Josh Marshall at TPM Media is working on a series of interviews with candidates, and has been soliciting questions to ask them from his readership. In a post today , he describes a change he's considering to the form of those interviews, i.e., presenting questions to candidates in advance and inviting them to submit answers they've had the chance to consider. I understand his interest in using the strengths of the new form to generate better interviews in new and possibly rewarding ways, but I have some suspicions about the concept. Here's a note I sent to him in reply to his request:
Josh, your idea about putting up a series of set questions for candidates to answer in their candidate interviews sounds interesting, but I’d suggest some caution in implementing it, as follows.
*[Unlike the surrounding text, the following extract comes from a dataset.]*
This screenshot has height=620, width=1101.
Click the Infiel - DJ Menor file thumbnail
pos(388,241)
It’s all very well to give the candidates a series of questions to answer in a considered fashion, but:
a) You need to make the entire list of questions asked available on the site, so that your readers can see which questions are being dodged and which ones answered.
b) You can’t pass along so many questions as to make it impossible to tell if a candidate is failing to answer one because of a simple lack of time, instead of as a dodge.
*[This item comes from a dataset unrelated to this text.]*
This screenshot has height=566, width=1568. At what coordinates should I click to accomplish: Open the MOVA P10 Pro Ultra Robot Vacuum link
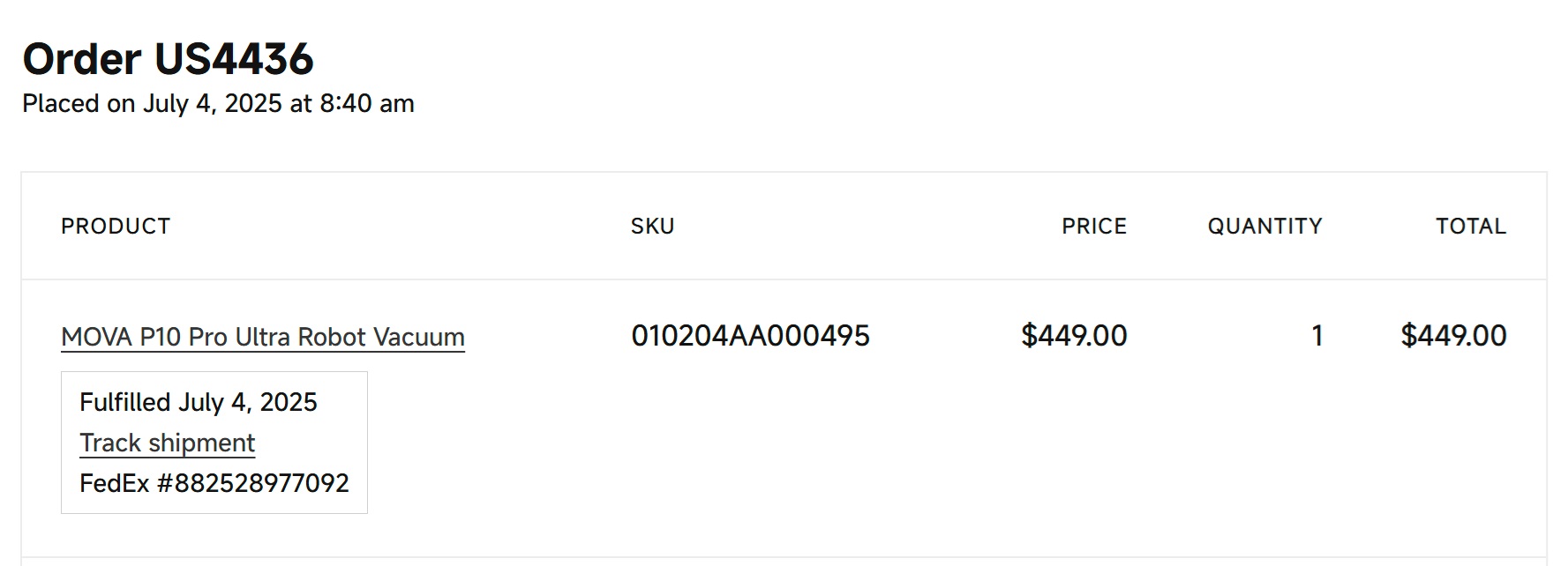point(262,337)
c) You need to ask for the considered answers in advance of the live interviews, so you can hold the candidates’ feet to the fire if you see them dodging or fudging an important question.
d) You need to actually do that probing in the live interviews, because it’s certainty that various questions will be dodged by various candidates.
e) You need to highlight those answers which are unresponsive in a post-game wrap-up of the interviews. You can call the candidates back and say that you’re planning to highlight parrticular failings in the answer set and live responses, and see if they want to “revise and extend” their answers if you like, but you have to make evaluations of those answers at the end of the process.
In short, while I agree that the form you suggest has some advantages, I don’t share your confidence that dodges will be immediately apparent without any highlighting.
If you don’t do all three of these things, it seems to me that you’ll be abandoning any semblance of control over the interviews, and providing candidates with an unmdediated opportunity to run their canned lines in reponse to the questions. With due respect, that’s giving up your editorial prerogatives, and allowing the candidates to use your pulpit without paying the rent. We already have too many places where that happens, and we don’t need another. We trust you, and that’s why we read you – don’t give up the reason for that trust, or you’ll damage your brand.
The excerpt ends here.